It’s been more than two months since news broke of the Heartbleed vulnerability in OpenSSL one of the Internet’s most widely deployed cryptographic libraries. In the days and weeks that followed the emergence of the bug, which affected an unknown but arguably vast swath of the Web, vendors were quick to provide patches. However, new research suggests the zeal to fix the widely publicized bug may be waning.
Robert Graham, a security researcher and the owner of Errata Security, has been tracking the patch progress for Heartbleed since shortly after it emerged. Just days after Heartbleed became known, Graham performed a scan of port 443 traffic and found that 615,268 machines were vulnerable. A month after that, Graham performed a second scan of port 443 and found 318,239 machines vulnerable. On Saturday, he performed a third scan, finding that 309,197 machines remain vulnerable.
It’s important to note that the figures displayed by Graham’s scans do not reflect the entirety of all systems affected by Heartbleed. However, port 443 is a major thoroughfare for HTTPS traffic, which relies on SSL, so Graham’s findings likely reflect at least a partially representative sample of the broader reality regarding patch implementation for Heartbleed.
“This indicates people have stopped even trying to patch,” Graham wrote on his blog. “We should see a slow decrease over the next decade as older systems are slowly replaced.
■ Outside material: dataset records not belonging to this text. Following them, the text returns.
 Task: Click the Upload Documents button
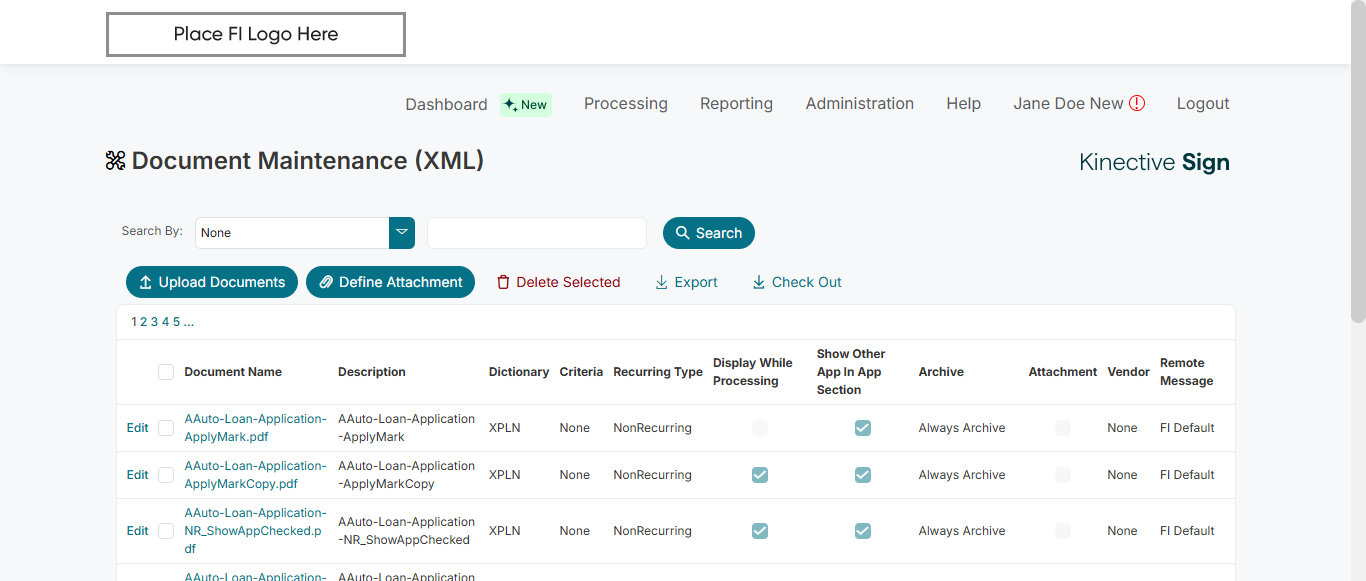click(212, 282)
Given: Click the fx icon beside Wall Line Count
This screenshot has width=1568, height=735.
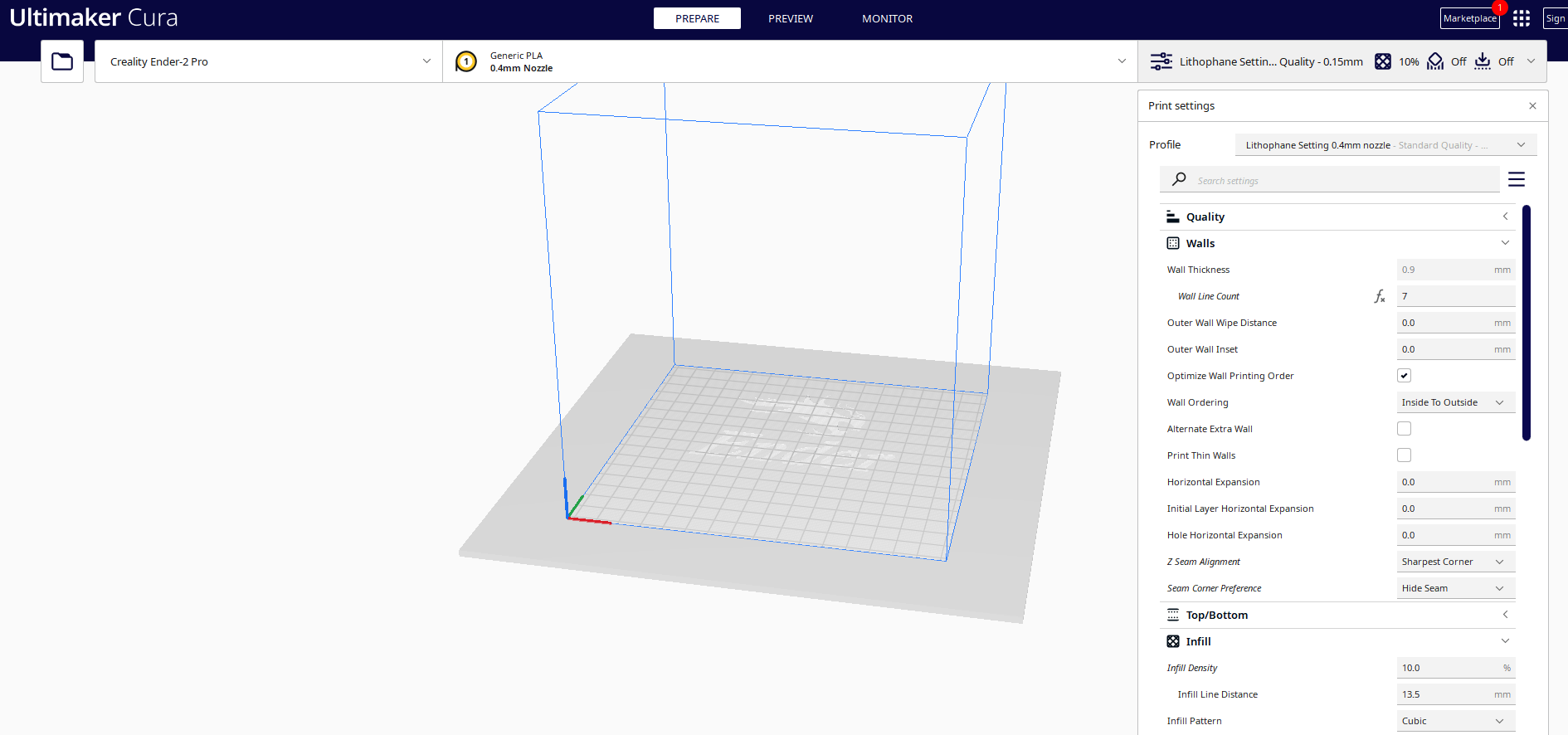Looking at the screenshot, I should coord(1379,296).
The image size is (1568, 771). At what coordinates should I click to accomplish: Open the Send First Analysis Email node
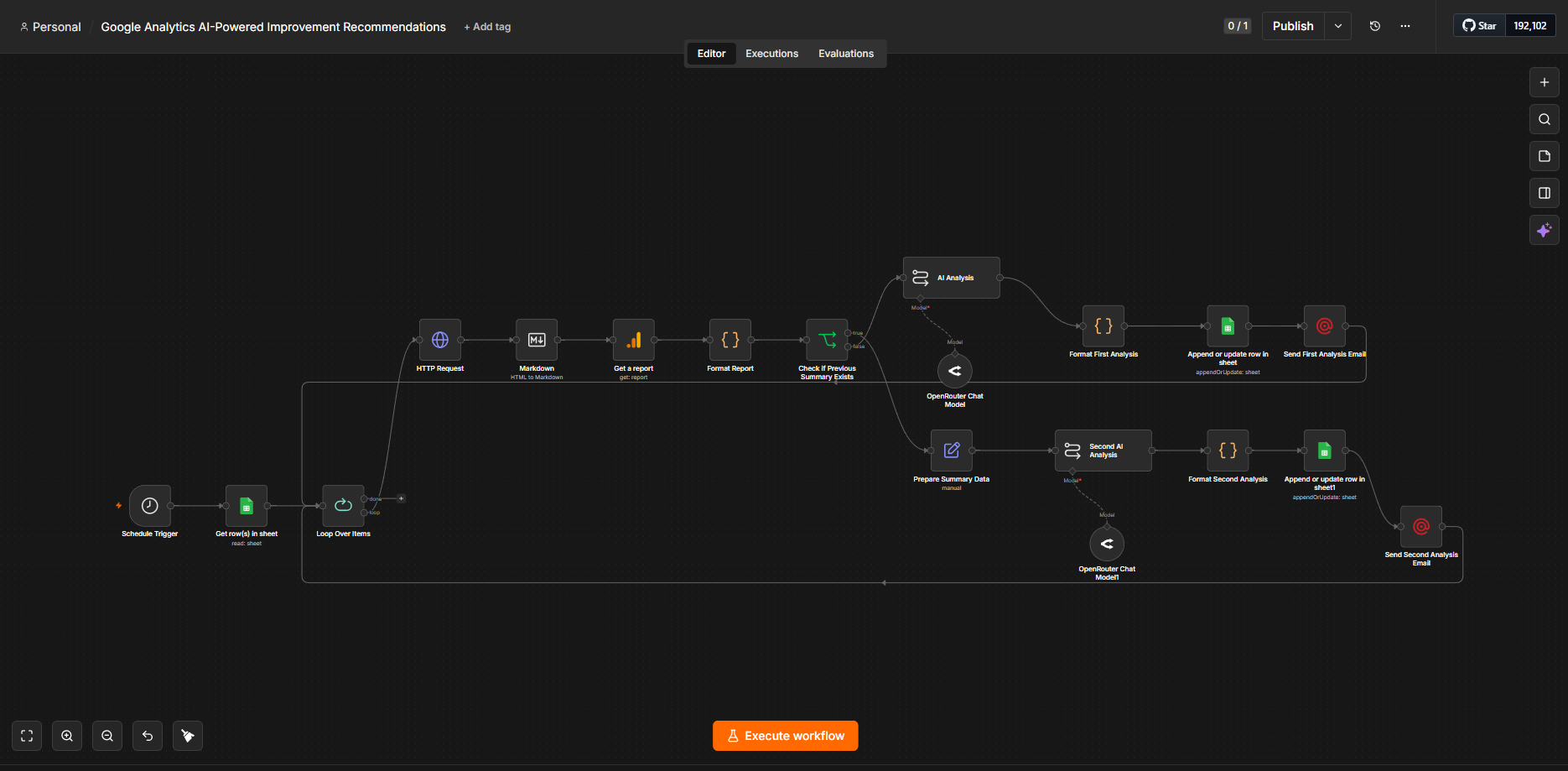tap(1325, 326)
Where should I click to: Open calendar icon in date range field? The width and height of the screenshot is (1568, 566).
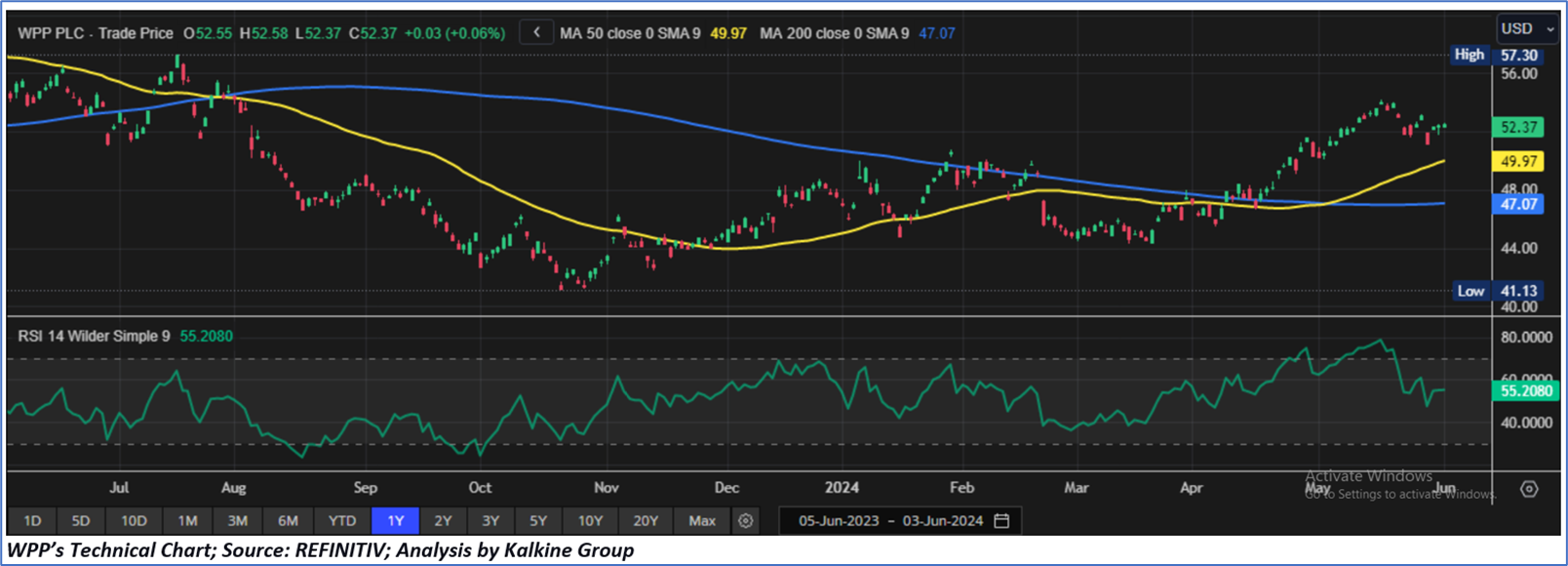click(x=1001, y=521)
Even a decade from now, though, I still expect to find thousands of systems, including critical ones, still vulnerable.”
Graham plans to perform a scan again next month, then at six months, and once a year after that moving forward.
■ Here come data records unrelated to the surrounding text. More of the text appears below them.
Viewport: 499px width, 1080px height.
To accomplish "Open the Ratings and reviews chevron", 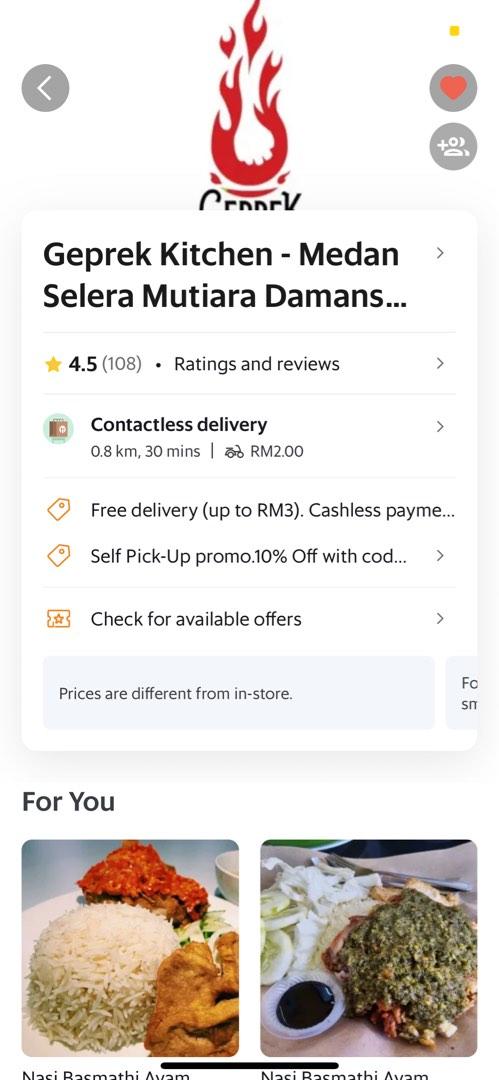I will tap(440, 363).
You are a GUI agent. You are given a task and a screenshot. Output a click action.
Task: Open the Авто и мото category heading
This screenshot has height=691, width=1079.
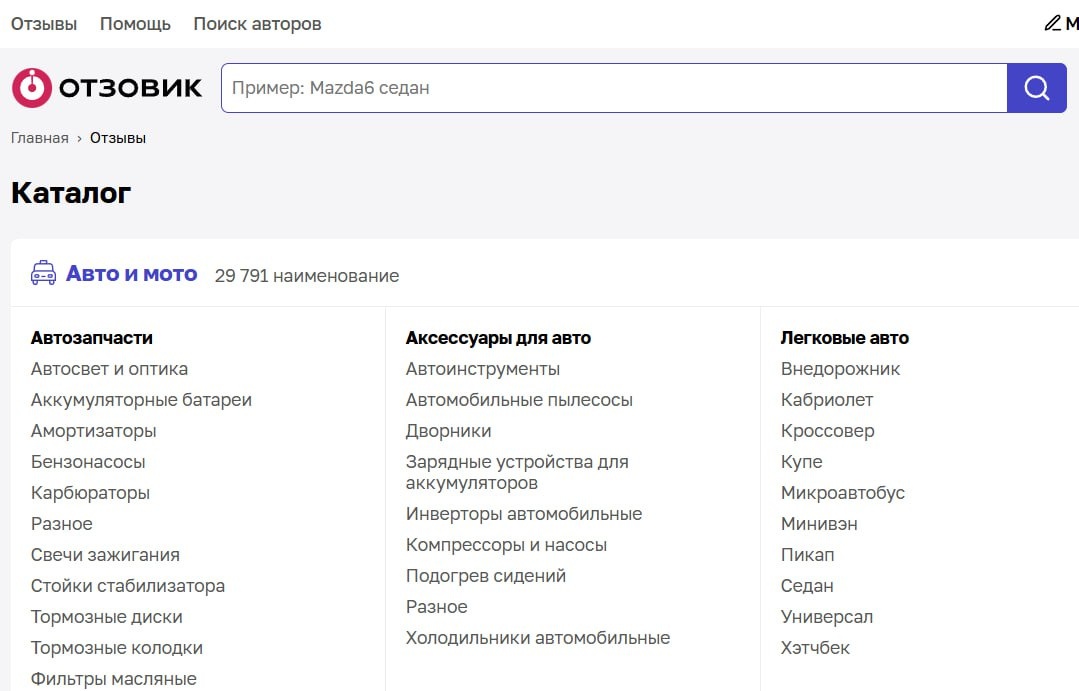[131, 274]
Heartbleed is a dangerous Internet-wide bug that can be exploited to steal sensitive information such as user credentials on unpatched systems, and also private encryption keys if the attack is replayed often enough.
Despite these findings, the makers of critical infrastructure and other software continue to patch Heartbleed in their products, which is a good thing considering that researchers are still finding new ways of exploiting it.